▶ _Exercise aim_: Give the lines of the listing as a Markdown table with the columns Row and Text, starting at the line containing "Given: Click the Ваш аккаунт breadcrumb link" and ending with the last line of the listing. Number each line in Row and leave out blank lines.

********

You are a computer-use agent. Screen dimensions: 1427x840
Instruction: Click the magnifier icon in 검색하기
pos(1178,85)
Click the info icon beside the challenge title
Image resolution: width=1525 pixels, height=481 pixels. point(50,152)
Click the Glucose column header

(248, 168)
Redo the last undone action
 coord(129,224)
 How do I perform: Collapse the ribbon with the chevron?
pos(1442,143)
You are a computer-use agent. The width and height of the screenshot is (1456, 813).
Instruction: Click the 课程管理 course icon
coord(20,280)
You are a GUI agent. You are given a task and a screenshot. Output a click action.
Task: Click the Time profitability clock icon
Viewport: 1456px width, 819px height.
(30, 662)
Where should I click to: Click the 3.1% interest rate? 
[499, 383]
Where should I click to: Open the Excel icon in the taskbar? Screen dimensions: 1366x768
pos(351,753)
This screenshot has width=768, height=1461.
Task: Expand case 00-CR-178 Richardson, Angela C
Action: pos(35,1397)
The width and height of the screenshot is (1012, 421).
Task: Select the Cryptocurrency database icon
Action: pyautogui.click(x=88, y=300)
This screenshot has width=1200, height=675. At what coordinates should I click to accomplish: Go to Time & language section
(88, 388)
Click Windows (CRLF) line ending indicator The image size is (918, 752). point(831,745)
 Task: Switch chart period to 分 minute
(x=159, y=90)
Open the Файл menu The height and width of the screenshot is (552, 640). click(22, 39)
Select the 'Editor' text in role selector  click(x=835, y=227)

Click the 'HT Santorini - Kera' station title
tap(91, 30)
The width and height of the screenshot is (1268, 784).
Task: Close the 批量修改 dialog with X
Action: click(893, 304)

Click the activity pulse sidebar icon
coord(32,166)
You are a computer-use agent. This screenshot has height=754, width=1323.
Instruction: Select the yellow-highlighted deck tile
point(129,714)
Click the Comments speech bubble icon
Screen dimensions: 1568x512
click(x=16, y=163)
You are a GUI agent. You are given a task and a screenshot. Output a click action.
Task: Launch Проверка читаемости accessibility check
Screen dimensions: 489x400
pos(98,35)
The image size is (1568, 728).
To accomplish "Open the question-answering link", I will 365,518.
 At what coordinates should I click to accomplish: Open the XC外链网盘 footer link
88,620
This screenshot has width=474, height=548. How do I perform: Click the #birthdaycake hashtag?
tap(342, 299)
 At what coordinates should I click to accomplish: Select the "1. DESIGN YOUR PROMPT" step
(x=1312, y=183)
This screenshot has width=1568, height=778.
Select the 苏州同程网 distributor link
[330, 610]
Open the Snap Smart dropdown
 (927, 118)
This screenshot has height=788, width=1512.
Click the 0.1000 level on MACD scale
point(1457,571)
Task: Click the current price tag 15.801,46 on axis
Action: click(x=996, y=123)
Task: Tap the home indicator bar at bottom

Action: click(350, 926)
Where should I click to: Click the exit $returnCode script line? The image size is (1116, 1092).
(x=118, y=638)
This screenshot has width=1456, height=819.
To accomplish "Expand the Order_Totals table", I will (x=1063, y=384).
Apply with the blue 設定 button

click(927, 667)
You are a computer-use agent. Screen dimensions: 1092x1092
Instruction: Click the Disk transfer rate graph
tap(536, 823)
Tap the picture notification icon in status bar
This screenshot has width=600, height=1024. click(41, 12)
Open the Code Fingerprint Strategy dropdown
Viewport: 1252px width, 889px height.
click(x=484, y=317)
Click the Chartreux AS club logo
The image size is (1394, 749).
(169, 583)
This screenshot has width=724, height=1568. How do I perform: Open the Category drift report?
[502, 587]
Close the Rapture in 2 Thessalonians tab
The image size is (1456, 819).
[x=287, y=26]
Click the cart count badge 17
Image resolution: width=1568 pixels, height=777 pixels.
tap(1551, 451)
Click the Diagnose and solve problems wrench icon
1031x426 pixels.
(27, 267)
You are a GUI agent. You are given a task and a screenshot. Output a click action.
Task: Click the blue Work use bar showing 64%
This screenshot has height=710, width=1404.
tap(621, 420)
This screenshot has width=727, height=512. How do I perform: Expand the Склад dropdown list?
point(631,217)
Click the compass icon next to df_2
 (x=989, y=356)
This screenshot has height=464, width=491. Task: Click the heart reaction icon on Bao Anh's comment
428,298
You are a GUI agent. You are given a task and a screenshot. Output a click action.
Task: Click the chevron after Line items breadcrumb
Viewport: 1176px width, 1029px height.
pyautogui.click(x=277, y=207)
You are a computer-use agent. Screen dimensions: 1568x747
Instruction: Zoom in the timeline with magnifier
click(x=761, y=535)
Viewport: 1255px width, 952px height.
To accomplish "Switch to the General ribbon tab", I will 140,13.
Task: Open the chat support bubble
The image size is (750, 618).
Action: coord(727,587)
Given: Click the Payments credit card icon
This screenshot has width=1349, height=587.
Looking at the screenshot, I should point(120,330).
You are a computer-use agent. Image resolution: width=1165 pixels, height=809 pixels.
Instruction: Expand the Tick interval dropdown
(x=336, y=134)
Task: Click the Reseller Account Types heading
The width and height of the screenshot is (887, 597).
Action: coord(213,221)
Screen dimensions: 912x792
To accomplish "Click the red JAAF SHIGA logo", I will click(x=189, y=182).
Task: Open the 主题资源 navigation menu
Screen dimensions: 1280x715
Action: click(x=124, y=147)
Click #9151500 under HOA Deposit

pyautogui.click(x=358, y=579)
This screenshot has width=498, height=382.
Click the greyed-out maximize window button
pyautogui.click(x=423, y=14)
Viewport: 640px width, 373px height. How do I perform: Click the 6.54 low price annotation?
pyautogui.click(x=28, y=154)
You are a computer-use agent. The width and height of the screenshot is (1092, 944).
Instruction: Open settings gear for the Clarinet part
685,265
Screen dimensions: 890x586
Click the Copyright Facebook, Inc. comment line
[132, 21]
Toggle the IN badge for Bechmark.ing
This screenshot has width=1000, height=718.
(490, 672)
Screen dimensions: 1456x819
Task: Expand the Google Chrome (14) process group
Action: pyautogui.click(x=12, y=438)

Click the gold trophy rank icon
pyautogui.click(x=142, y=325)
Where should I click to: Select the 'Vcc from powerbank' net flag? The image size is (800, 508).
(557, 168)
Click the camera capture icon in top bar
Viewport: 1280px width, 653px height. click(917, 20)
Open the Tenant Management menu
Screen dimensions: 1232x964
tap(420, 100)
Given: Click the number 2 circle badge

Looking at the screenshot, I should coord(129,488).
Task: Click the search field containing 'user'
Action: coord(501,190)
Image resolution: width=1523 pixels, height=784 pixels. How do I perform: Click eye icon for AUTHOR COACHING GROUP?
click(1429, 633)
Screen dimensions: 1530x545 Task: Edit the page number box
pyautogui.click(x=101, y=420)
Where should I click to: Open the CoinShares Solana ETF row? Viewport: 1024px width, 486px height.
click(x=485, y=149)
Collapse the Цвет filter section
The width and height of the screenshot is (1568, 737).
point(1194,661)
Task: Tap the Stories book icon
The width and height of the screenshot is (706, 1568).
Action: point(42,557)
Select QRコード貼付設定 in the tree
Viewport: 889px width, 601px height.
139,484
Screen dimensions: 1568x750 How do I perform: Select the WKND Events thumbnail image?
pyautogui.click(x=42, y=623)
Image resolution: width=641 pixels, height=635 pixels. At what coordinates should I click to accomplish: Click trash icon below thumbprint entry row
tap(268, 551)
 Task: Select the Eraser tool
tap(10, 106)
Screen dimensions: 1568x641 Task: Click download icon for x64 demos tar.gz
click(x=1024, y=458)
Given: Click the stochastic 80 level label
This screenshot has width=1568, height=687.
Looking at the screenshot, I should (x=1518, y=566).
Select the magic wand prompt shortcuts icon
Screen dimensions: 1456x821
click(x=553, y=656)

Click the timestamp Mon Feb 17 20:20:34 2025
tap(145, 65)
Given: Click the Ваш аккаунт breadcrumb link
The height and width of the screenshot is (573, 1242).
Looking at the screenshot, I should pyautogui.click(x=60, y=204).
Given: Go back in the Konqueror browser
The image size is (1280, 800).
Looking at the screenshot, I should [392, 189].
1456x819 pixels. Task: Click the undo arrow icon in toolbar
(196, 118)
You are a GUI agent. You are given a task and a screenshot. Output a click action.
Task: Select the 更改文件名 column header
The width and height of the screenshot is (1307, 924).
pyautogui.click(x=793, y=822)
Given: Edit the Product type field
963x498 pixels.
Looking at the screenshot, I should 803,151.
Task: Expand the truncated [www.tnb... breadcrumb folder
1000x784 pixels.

********

▶ _Output for this task_:
| Row | Text |
|---|---|
| 1 | Given: Click the Ваш аккаунт breadcrumb link |
| 2 | The height and width of the screenshot is (573, 1242). |
| 3 | Looking at the screenshot, I should pyautogui.click(x=60, y=204). |
| 4 | Given: Go back in the Konqueror browser |
| 5 | The image size is (1280, 800). |
| 6 | Looking at the screenshot, I should [392, 189]. |
| 7 | 1456x819 pixels. Task: Click the undo arrow icon in toolbar |
| 8 | (196, 118) |
| 9 | You are a GUI agent. You are given a task and a screenshot. Output a click action. |
| 10 | Task: Select the 更改文件名 column header |
| 11 | The width and height of the screenshot is (1307, 924). |
| 12 | pyautogui.click(x=793, y=822) |
| 13 | Given: Edit the Product type field |
| 14 | 963x498 pixels. |
| 15 | Looking at the screenshot, I should 803,151. |
| 16 | Task: Expand the truncated [www.tnb... breadcrumb folder |
| 17 | 1000x784 pixels. |